The latter is kind of a weird song, because it says two diverse things. The chorus makes fun of people with scads of dough but don't have much of a life ("keep all your money in a big brown bag inside a zoo / what a thing to do"), but the verses allude to spiritual satori as a source of immense wealth of another kind, hence the lyrics "Baby, you're a rich man too."
Most of the song is about a questioner asking a certain guy where's he travelled inside his head, and what it's like to know enlightenment. "And have you travelled very far? / Far as the eye can see / How often have you been there? / Often enough to know / What did you see when you were there? / Nothing that doesn't show." You could also say that these lyrics describe the adventures of a guy who's gone off on his own and found something novel and head-turning -- a guy, you could argue, who's a bit like Jesse Eisenberg's Mark Zuckerberg. Not in a spiritual sense, of course, but in the realm of being an intellectual pathfinder and/or finder of treasure.
All to say that Rich, usually a sharp observer, has considered only the song's title and hasn't really settled into the lyrical content.
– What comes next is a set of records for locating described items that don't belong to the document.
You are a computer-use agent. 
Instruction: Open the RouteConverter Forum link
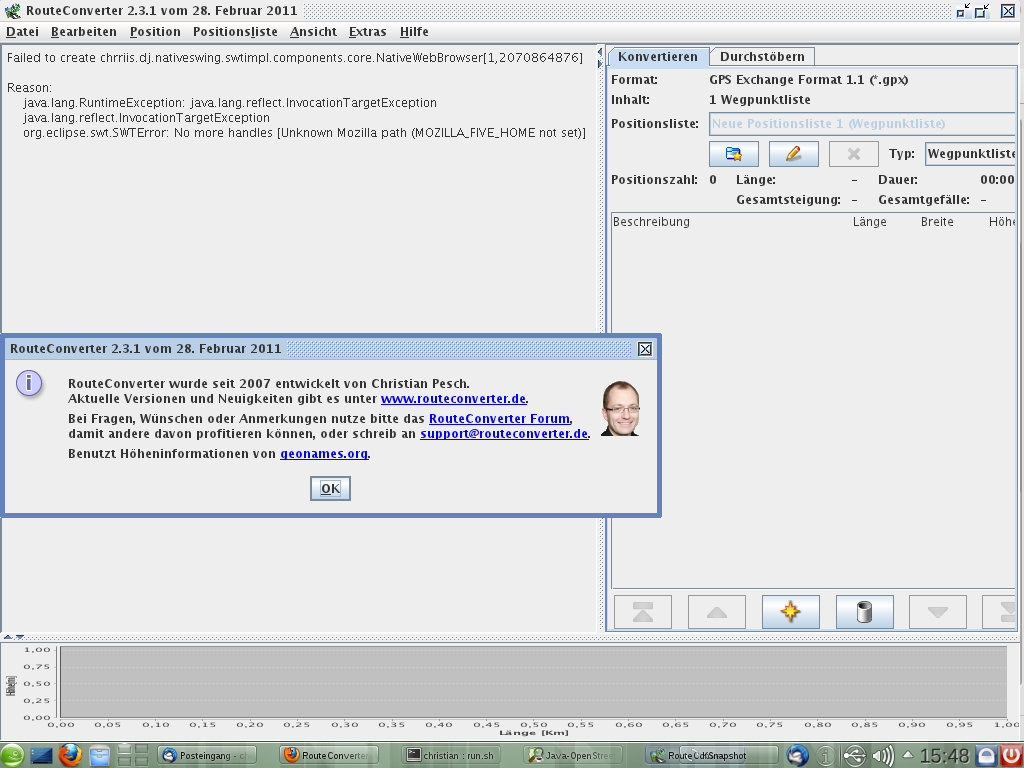click(499, 419)
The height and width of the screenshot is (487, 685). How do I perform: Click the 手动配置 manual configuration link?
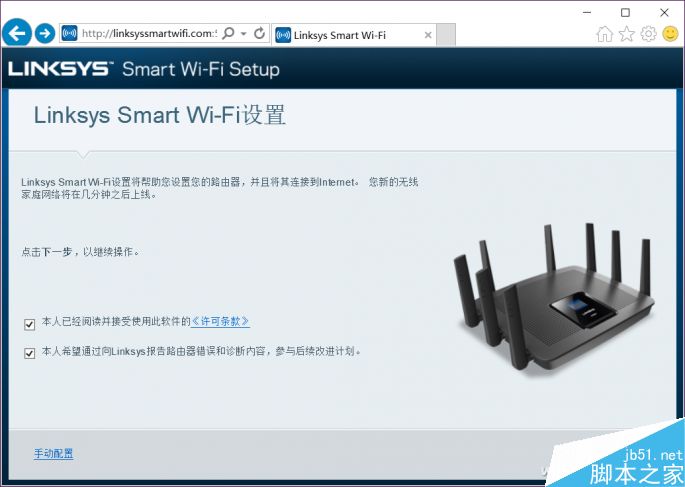(x=54, y=454)
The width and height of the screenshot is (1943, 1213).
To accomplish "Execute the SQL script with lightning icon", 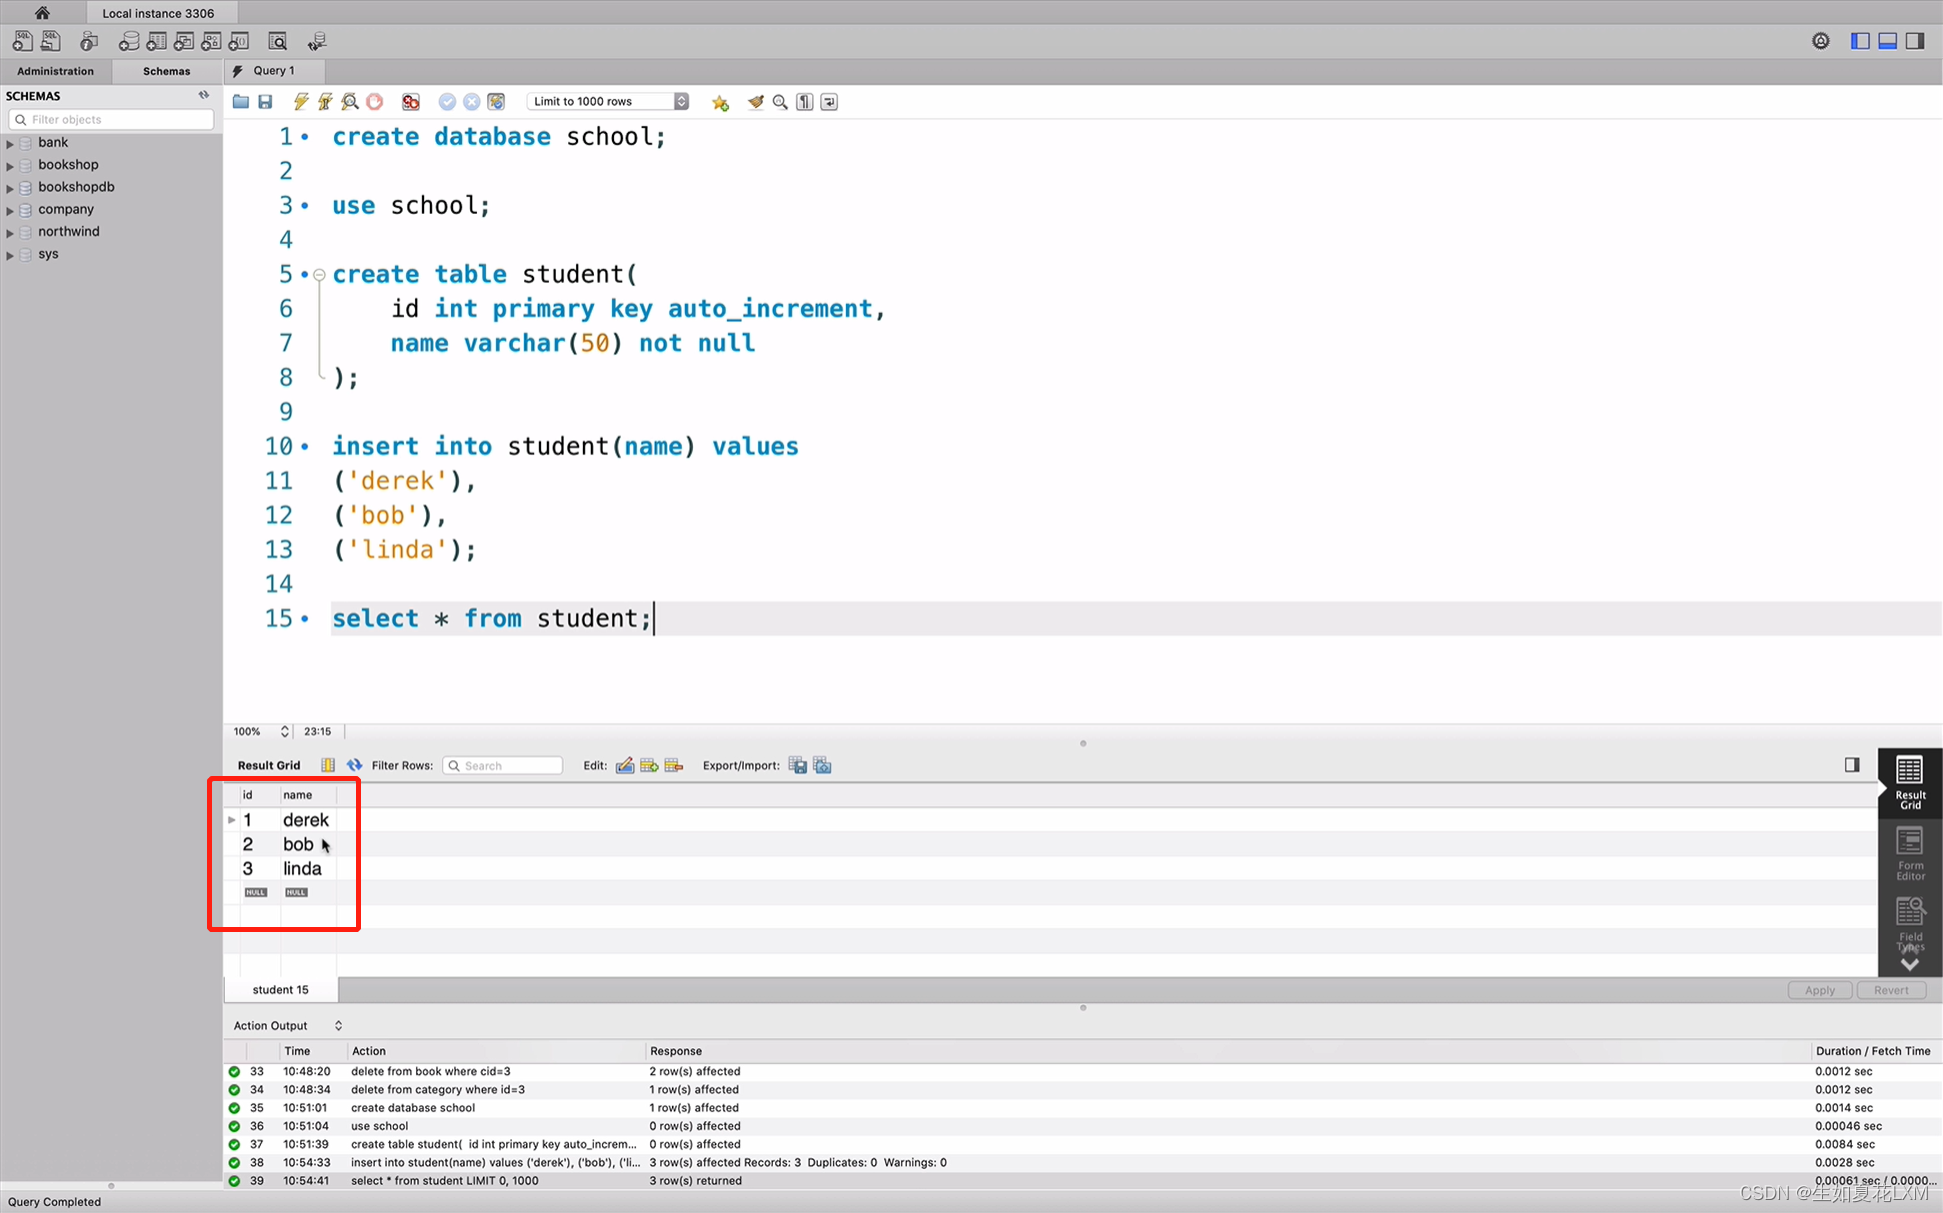I will [x=300, y=102].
Incidentally: it was reported in Bob Spitz's The Beatles, reportedly via several sources, that as the chorus is repeated at the end of the song, John Lennon sings "Baby, you're a rich fag Jew," an allusion to Beatles' manager Brian Epstein, who was Jewish and a closeted homosexual. That sounds like Lennon's cruel humor, all right, but I've listened to the song four times this morning and I don't hear it.